Intrinsically Disordered Ku Protein-Derived Cell-Penetrating Peptides

Efficient delivery of bioactive ingredients into cells is a major challenge. Cell-penetrating peptides (CPPs) have emerged as promising vehicles for this purpose. We have developed novel CPPs derived from the flexible and disordered tail extensions of DNA-binding Ku proteins. Ku-P4, the lead CPP identified in this study, is biocompatible and displays high internalization efficacy. Biophysical studies show that the proline residue is crucial for preserving the intrinsically disordered state and biocompatibility. DNA binding studies showed effective DNA condensation to form a positively charged polyplex.

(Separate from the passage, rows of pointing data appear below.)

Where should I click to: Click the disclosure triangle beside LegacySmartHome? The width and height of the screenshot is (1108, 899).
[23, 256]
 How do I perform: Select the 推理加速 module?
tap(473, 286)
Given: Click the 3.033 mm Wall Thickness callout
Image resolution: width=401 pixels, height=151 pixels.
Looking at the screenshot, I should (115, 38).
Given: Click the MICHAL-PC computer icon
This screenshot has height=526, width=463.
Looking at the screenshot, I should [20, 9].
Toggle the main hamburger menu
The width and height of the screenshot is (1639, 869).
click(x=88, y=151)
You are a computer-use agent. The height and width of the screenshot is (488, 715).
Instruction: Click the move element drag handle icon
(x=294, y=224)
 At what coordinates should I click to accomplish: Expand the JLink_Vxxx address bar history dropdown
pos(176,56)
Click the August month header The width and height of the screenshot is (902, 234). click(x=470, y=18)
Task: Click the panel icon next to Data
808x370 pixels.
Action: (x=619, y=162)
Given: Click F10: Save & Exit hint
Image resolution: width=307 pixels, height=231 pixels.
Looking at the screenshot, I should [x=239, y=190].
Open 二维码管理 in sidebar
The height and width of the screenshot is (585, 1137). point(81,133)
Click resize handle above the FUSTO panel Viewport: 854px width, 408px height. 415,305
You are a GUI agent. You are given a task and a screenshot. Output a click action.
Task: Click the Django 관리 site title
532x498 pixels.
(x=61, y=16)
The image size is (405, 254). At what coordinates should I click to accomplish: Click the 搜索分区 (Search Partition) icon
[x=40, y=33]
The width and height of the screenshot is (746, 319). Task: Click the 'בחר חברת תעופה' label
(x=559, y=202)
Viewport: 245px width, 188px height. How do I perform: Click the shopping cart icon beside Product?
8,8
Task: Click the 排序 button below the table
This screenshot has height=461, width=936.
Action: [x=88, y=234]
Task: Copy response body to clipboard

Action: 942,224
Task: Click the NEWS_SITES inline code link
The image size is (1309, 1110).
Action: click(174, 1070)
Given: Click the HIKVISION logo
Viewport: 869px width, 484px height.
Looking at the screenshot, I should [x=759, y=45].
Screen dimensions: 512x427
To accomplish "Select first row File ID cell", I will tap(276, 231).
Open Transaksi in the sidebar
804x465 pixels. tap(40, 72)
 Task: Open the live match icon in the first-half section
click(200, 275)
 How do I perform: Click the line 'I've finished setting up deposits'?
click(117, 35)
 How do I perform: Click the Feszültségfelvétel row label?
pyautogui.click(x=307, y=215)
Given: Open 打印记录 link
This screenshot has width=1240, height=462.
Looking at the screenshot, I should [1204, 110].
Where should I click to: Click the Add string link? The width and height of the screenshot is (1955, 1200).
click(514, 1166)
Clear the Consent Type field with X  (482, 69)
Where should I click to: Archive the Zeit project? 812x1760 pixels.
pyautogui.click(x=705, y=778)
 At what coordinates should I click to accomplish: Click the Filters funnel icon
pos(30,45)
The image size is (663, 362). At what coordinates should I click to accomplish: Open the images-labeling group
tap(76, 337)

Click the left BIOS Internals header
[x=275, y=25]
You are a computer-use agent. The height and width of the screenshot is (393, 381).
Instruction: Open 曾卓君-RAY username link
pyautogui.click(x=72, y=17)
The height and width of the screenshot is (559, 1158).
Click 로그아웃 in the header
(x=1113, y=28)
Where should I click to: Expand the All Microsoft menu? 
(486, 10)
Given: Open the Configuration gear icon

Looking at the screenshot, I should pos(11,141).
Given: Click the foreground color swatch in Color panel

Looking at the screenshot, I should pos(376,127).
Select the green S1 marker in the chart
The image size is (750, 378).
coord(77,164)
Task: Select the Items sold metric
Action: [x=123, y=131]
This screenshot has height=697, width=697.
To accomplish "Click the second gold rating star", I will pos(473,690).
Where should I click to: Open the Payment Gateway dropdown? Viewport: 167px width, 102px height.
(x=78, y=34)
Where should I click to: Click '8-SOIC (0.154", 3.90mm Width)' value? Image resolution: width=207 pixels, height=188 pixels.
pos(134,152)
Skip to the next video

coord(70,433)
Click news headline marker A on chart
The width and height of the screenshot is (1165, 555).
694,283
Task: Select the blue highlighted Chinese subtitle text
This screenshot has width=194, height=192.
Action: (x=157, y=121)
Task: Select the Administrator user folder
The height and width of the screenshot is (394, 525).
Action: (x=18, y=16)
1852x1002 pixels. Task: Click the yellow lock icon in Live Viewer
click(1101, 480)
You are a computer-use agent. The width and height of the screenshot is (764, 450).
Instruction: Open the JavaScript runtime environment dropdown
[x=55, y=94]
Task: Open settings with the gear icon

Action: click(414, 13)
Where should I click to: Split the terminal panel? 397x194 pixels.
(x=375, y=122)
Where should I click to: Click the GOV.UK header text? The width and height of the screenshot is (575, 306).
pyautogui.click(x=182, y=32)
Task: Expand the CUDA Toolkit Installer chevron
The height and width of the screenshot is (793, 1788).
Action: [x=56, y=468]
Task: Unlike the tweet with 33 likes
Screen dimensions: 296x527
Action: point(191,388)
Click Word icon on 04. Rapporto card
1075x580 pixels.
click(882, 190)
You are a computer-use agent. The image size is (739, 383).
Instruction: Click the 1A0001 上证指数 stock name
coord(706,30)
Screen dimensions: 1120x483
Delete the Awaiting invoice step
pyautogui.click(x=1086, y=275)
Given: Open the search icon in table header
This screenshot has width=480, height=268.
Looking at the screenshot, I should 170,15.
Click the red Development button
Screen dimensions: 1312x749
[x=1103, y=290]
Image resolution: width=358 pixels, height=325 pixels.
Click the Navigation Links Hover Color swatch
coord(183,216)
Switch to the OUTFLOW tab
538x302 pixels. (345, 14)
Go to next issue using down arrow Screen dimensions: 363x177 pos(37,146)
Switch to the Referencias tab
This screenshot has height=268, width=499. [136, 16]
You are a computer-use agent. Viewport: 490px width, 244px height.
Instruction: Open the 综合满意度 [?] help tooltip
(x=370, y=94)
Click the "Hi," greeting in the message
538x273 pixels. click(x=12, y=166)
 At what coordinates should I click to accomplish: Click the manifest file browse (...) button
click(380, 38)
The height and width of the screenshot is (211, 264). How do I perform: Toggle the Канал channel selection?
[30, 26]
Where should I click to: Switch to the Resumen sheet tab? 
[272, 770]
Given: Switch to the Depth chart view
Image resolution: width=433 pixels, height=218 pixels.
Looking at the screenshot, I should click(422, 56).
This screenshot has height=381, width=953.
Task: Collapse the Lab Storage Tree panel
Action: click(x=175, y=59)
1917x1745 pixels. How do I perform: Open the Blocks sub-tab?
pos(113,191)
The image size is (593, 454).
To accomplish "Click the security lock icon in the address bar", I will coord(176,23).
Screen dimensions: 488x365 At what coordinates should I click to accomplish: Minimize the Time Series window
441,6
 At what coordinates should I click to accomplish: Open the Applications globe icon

The polyplex exhibited effective penetration through the cell membrane and delivered the plasmid DNA inside the cell. These novel CPPs have the potential to enhance the cellular uptake and therapeutic efficacy of peptide-drug or gene conjugates.

Automated summary

Efficient delivery of bioactive ingredients into cells remains a challenge, and cell-penetrating peptides (CPPs) have emerged as promising delivery vehicles. In this study, novel CPPs derived from the flexible and disordered tail extensions of DNA-binding Ku proteins were developed. The lead CPP, Ku-P4, demonstrated high internalization efficacy and biocompatibility. The presence of proline residue was crucial for maintaining the intrinsically disordered state and biocompatibility. Biophysical and DNA binding studies revealed that Ku-P4 efficiently condensed DNA into positively charged polyplexes, which were then able to penetrate the cell membrane and deliver the plasmid DNA inside the cell. These findings suggest that these novel CPPs have the potential to enhance the cellular uptake and therapeutic efficacy of peptide-drug or gene conjugates.